What does he mean? Basically, that TV Personality of the Year was Dr Glyn Daniel of Animal, Vegetable, Mineral? and not someone like Eamonn Andrews, Gilbert Harding or Wilfred Pickles. Of course there was no opportunity for any ITV programmes to win an award this year, that will have to wait until 1956, but Davis suggests that Val Parnell and Lew Grade, both of whom attended the banquet at which the presentations were made, “must have been disturbed to find the Guild again ignoring the more popular personalities on the BBC network.” Other winners were Virginia McKenna and Peter Cushing as Best Actress and Best Actor for Juliet in Romeo and Juliet and Winston Smith in 1984 respectively. The documentary The Unloved won for Best Production and Best Script while Bruce Angrave won Best Design for his work on the J. B. Priestley series You Know What People Are. Davis notes, “There was nothing for popular entertainers, singers or comedians. The whole of television’s popular programmes never had a look-in.”

John Jewkes, Professor of Economic Organization at Merton College, Oxford, has different concerns, and writes to the editor of The Times on the subject of television advertising stating, “It is far from clear why advertising on commercial television should be considered anomalous in the present economic crisis. A new medium of advertising does not necessarily increase total advertising, it may merely change its form. Nor is there any simple connexion between the scale of advertising and inflationary pressure. Inflation is easier either by an increase in production or a decrease in consumption.”

He continues, “Advertising may take the form of stressing the virtues of saving (I have seen some very effective television advertising by the banks of the United States to just this end.)” and concludes, “if the scale of advertising is to be controlled then the correct way to do this would be not by banning new advertising media but by placing limits upon all forms of advertising, including, of course, newspaper advertising.”

The Times’ reviewer found the framing device employed by George R. Foa in his presentation of Verdi’s La Traviata to be “not offensive” and the ending “particularly praiseworthy” but his treatment of the opera itself “was rather more debatable.” Cyril Aynsley in the Daily Express felt that “despite excellent singing” we had “all the old faults of TV opera: close-ups of artists failing to register suitable emotions, cameras failing to give the necessary breadth, artificial groupings, and no clarity of story.”

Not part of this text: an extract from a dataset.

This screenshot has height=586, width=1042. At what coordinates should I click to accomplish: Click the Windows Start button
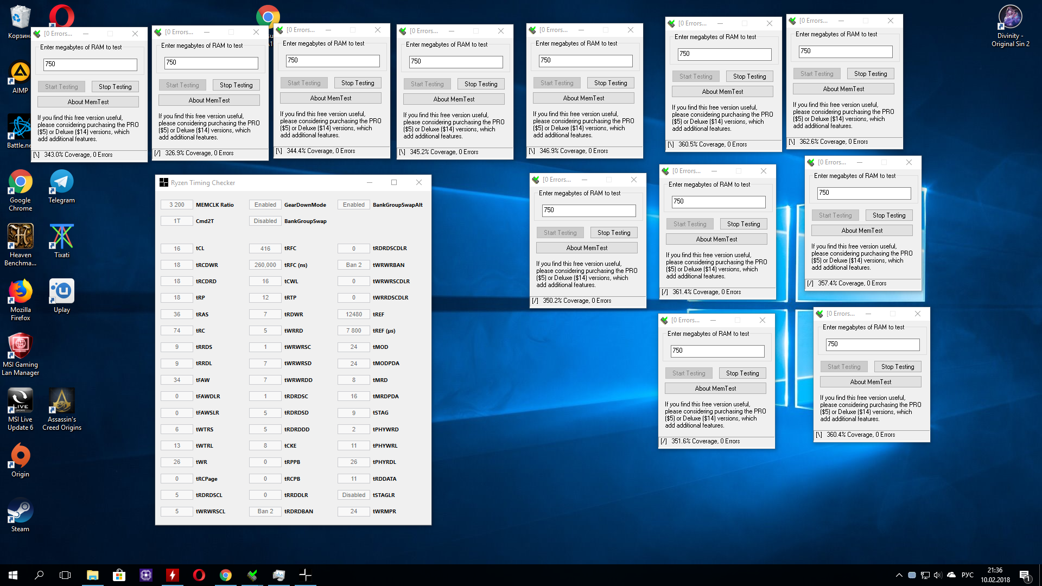click(13, 575)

The Guardian’s Radio Critic (RC) has eyes and ears elsewhere, and today RC is considering the BBC’s afternoon viewing. RC notes that (unlike ITV) the BBC has resisted the temptation to use the additional broadcasting hours to expand into the morning but instead “its afternoon broadcasts now run continuously from three to six o’clock”. Of those three hours, the first “is now regularly for women” and “the third hour for children” but “the hour from 4pm to 5pm, which is controlled by Cecil Madden, is of general interest, and presents one of the few ‘spots’ in BBC television in which material may have as wide a range as there are things to see and year about.” RC continues, “Yesterday this hour included a short story, one of the excellent Services films on the work of the Royal Corps of Signals, and a demonstration of sculpture by Vasco Lazzolo, whose businesslike way of getting on with the job and teaching only by example is a lesson to other artists who take on this strange new function of working beneath the public eye.”

The inquiry into the quality of boys’ shoes presented in Mainly for Women “was conducted by Lady Barnett, whose common sense and competence seemed more usefully employed here than in the old What’s My Line? One was glad to see that the two mothers who questioned the two footwear representatives were fairly pertinacious and would not take any soft answers about poor quality.”

Jack Warner’s sisters Elsie and Doris Waters entertained Ruby Miller and other guests in Come to Tea which “started off more than a little nervously… but it warmed up” and “Ruby Miller made a wonderful impression; her beautiful speaking voice, her personality and humour, lifted her part in the programme to a different level of ease and control.”

Also praiseworthy, according to RC, is Picture Book’s Patricia Driscoll, who “must surely be the ideal storyteller. But it is not only in story telling; it is in the art of actually speaking from the screen to children without condescension of portentousness that she is so remarkable.”

Lastly, the Deputy Director General of the ITA, Mr Bernard Sendall, was in the midlands for a press conference about the new commercial television midlands service, according to The Times. Mr Sendall did not announce a specific opening date, but said, “we are aiming at a February date – it might be a little earlier, or a little later.” Test signals are already being broadcast from the Lichfield transmitter.